**Assignment**
Below is a listing; retype exactly the line with "The width and" and every line after it through the end, and only those, leaving out the pictures.

**Material shown**
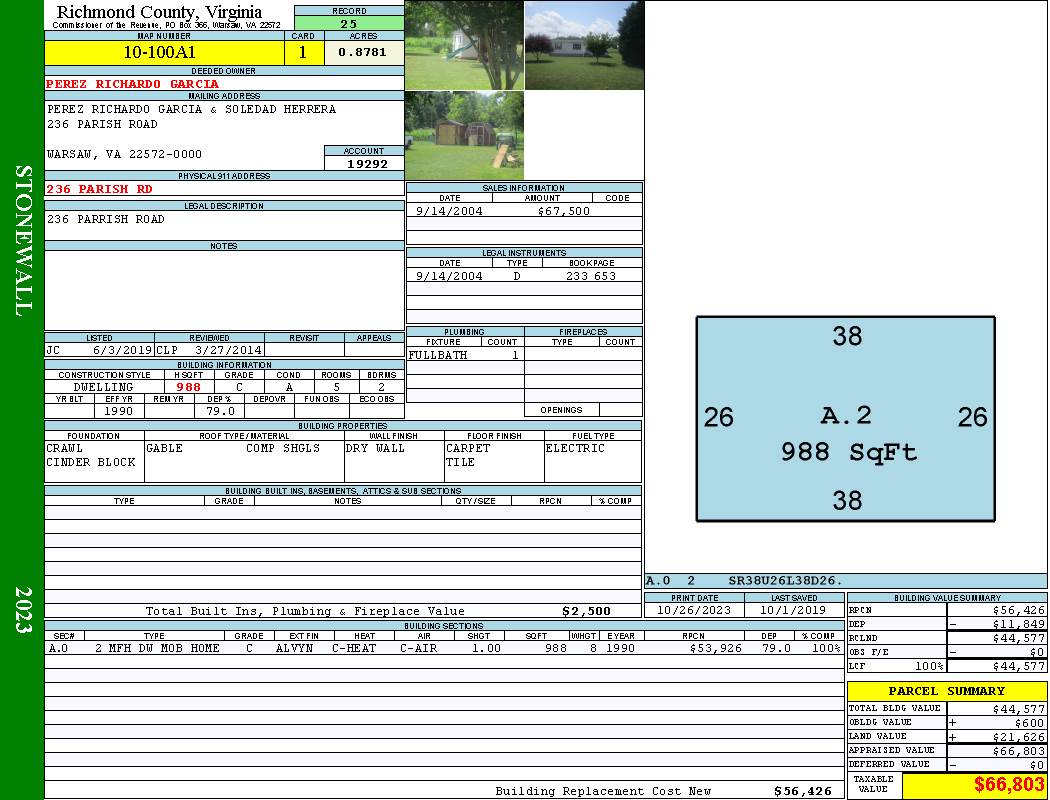The height and width of the screenshot is (800, 1050).
Task: Select the deeded owner name in red
Action: click(x=133, y=84)
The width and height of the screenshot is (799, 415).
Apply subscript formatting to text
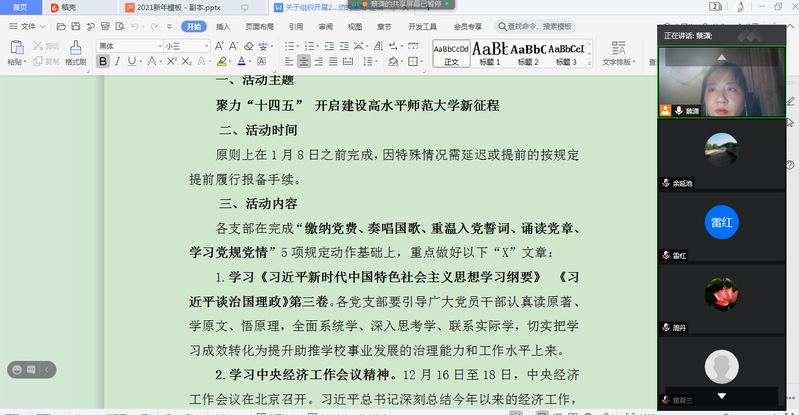click(x=184, y=62)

**Completed exercise**
The width and height of the screenshot is (799, 415).
Apply subscript formatting to text
click(x=184, y=62)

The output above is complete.